%%
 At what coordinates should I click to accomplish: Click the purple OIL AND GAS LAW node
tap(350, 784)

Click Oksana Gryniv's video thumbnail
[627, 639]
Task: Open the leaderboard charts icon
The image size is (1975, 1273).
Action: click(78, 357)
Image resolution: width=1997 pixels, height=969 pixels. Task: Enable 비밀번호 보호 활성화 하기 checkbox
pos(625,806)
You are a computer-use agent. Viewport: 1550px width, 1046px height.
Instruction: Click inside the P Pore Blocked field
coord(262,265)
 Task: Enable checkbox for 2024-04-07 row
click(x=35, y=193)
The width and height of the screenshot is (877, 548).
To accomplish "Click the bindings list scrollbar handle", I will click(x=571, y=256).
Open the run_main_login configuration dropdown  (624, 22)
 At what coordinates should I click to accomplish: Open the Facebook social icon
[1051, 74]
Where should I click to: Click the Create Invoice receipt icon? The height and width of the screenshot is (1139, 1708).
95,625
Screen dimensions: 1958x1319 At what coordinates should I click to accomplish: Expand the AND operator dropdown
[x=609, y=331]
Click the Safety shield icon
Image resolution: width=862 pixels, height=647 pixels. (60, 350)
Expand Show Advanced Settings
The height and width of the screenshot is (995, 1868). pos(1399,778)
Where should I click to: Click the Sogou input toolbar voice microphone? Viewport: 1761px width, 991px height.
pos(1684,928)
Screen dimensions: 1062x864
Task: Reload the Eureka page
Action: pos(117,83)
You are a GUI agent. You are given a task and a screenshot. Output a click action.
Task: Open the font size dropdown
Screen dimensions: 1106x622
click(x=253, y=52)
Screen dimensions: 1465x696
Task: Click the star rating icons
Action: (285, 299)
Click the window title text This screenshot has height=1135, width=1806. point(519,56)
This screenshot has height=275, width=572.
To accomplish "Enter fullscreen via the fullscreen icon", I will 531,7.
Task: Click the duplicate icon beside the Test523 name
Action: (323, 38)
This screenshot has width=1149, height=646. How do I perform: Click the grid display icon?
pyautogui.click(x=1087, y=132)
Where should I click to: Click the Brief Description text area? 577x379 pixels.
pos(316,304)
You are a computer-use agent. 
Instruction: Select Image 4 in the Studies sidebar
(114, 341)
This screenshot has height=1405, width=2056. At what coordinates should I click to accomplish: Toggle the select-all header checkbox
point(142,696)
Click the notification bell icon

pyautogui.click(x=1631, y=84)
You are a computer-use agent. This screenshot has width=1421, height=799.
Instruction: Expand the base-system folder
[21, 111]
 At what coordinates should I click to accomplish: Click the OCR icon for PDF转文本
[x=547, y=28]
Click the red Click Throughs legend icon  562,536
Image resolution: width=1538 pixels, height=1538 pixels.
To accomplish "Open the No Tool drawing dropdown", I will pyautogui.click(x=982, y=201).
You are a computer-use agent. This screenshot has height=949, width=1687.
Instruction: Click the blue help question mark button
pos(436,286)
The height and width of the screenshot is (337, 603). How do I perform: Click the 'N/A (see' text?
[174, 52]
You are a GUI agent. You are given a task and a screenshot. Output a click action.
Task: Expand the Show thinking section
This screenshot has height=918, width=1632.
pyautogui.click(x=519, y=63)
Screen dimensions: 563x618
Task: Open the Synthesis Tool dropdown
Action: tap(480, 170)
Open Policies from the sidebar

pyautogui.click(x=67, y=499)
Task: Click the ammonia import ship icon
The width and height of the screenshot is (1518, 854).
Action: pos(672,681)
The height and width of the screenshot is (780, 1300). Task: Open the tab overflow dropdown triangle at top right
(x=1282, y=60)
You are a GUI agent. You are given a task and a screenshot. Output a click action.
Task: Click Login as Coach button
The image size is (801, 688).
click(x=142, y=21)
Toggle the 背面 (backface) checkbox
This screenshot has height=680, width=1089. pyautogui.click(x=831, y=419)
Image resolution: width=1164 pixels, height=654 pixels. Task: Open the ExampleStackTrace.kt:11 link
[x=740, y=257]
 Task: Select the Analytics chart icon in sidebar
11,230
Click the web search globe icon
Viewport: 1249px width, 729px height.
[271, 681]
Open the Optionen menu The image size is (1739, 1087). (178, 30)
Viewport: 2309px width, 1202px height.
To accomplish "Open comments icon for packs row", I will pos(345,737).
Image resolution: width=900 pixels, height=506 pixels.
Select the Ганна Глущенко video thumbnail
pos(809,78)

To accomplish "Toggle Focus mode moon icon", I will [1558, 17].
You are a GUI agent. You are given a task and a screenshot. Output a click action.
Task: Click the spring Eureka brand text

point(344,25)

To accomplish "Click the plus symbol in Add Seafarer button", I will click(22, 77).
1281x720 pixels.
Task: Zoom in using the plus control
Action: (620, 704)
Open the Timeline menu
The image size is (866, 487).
%%
## YOUR INSTRUCTIONS
Please print the full listing shown above, exactly as it appears.

## TASK ANSWER
 At what coordinates should I click to accomplish: Click the purple OIL AND GAS LAW node
tap(350, 784)

Click Oksana Gryniv's video thumbnail
[627, 639]
Task: Open the leaderboard charts icon
The image size is (1975, 1273).
Action: click(78, 357)
Image resolution: width=1997 pixels, height=969 pixels. Task: Enable 비밀번호 보호 활성화 하기 checkbox
pos(625,806)
You are a computer-use agent. Viewport: 1550px width, 1046px height.
Instruction: Click inside the P Pore Blocked field
coord(262,265)
 Task: Enable checkbox for 2024-04-07 row
click(x=35, y=193)
The width and height of the screenshot is (877, 548).
To accomplish "Click the bindings list scrollbar handle", I will click(x=571, y=256).
Open the run_main_login configuration dropdown  (624, 22)
 At what coordinates should I click to accomplish: Open the Facebook social icon
[1051, 74]
Where should I click to: Click the Create Invoice receipt icon? The height and width of the screenshot is (1139, 1708).
95,625
Screen dimensions: 1958x1319 At what coordinates should I click to accomplish: Expand the AND operator dropdown
[x=609, y=331]
Click the Safety shield icon
Image resolution: width=862 pixels, height=647 pixels. (60, 350)
Expand Show Advanced Settings
The height and width of the screenshot is (995, 1868). pos(1399,778)
Where should I click to: Click the Sogou input toolbar voice microphone? Viewport: 1761px width, 991px height.
pos(1684,928)
Screen dimensions: 1062x864
Task: Reload the Eureka page
Action: pos(117,83)
You are a GUI agent. You are given a task and a screenshot. Output a click action.
Task: Open the font size dropdown
Screen dimensions: 1106x622
click(x=253, y=52)
Screen dimensions: 1465x696
Task: Click the star rating icons
Action: (285, 299)
Click the window title text This screenshot has height=1135, width=1806. point(519,56)
This screenshot has height=275, width=572.
To accomplish "Enter fullscreen via the fullscreen icon", I will 531,7.
Task: Click the duplicate icon beside the Test523 name
Action: (323, 38)
This screenshot has width=1149, height=646. How do I perform: Click the grid display icon?
pyautogui.click(x=1087, y=132)
Where should I click to: Click the Brief Description text area? 577x379 pixels.
pos(316,304)
You are a computer-use agent. 
Instruction: Select Image 4 in the Studies sidebar
(114, 341)
This screenshot has height=1405, width=2056. At what coordinates should I click to accomplish: Toggle the select-all header checkbox
point(142,696)
Click the notification bell icon

pyautogui.click(x=1631, y=84)
You are a computer-use agent. This screenshot has width=1421, height=799.
Instruction: Expand the base-system folder
[21, 111]
 At what coordinates should I click to accomplish: Click the OCR icon for PDF转文本
[x=547, y=28]
Click the red Click Throughs legend icon  562,536
Image resolution: width=1538 pixels, height=1538 pixels.
To accomplish "Open the No Tool drawing dropdown", I will pyautogui.click(x=982, y=201).
You are a computer-use agent. This screenshot has height=949, width=1687.
Instruction: Click the blue help question mark button
pos(436,286)
The height and width of the screenshot is (337, 603). How do I perform: Click the 'N/A (see' text?
[174, 52]
You are a GUI agent. You are given a task and a screenshot. Output a click action.
Task: Expand the Show thinking section
This screenshot has height=918, width=1632.
pyautogui.click(x=519, y=63)
Screen dimensions: 563x618
Task: Open the Synthesis Tool dropdown
Action: tap(480, 170)
Open Policies from the sidebar

pyautogui.click(x=67, y=499)
Task: Click the ammonia import ship icon
The width and height of the screenshot is (1518, 854).
Action: pos(672,681)
The height and width of the screenshot is (780, 1300). Task: Open the tab overflow dropdown triangle at top right
(x=1282, y=60)
You are a GUI agent. You are given a task and a screenshot. Output a click action.
Task: Click Login as Coach button
The image size is (801, 688).
click(x=142, y=21)
Toggle the 背面 (backface) checkbox
This screenshot has height=680, width=1089. pyautogui.click(x=831, y=419)
Image resolution: width=1164 pixels, height=654 pixels. Task: Open the ExampleStackTrace.kt:11 link
[x=740, y=257]
 Task: Select the Analytics chart icon in sidebar
11,230
Click the web search globe icon
Viewport: 1249px width, 729px height.
[271, 681]
Open the Optionen menu The image size is (1739, 1087). (178, 30)
Viewport: 2309px width, 1202px height.
To accomplish "Open comments icon for packs row", I will pos(345,737).
Image resolution: width=900 pixels, height=506 pixels.
Select the Ганна Глущенко video thumbnail
pos(809,78)

To accomplish "Toggle Focus mode moon icon", I will [1558, 17].
You are a GUI agent. You are given a task and a screenshot. Output a click action.
Task: Click the spring Eureka brand text

point(344,25)

To accomplish "Click the plus symbol in Add Seafarer button", I will click(22, 77).
1281x720 pixels.
Task: Zoom in using the plus control
Action: (620, 704)
Open the Timeline menu
The image size is (866, 487).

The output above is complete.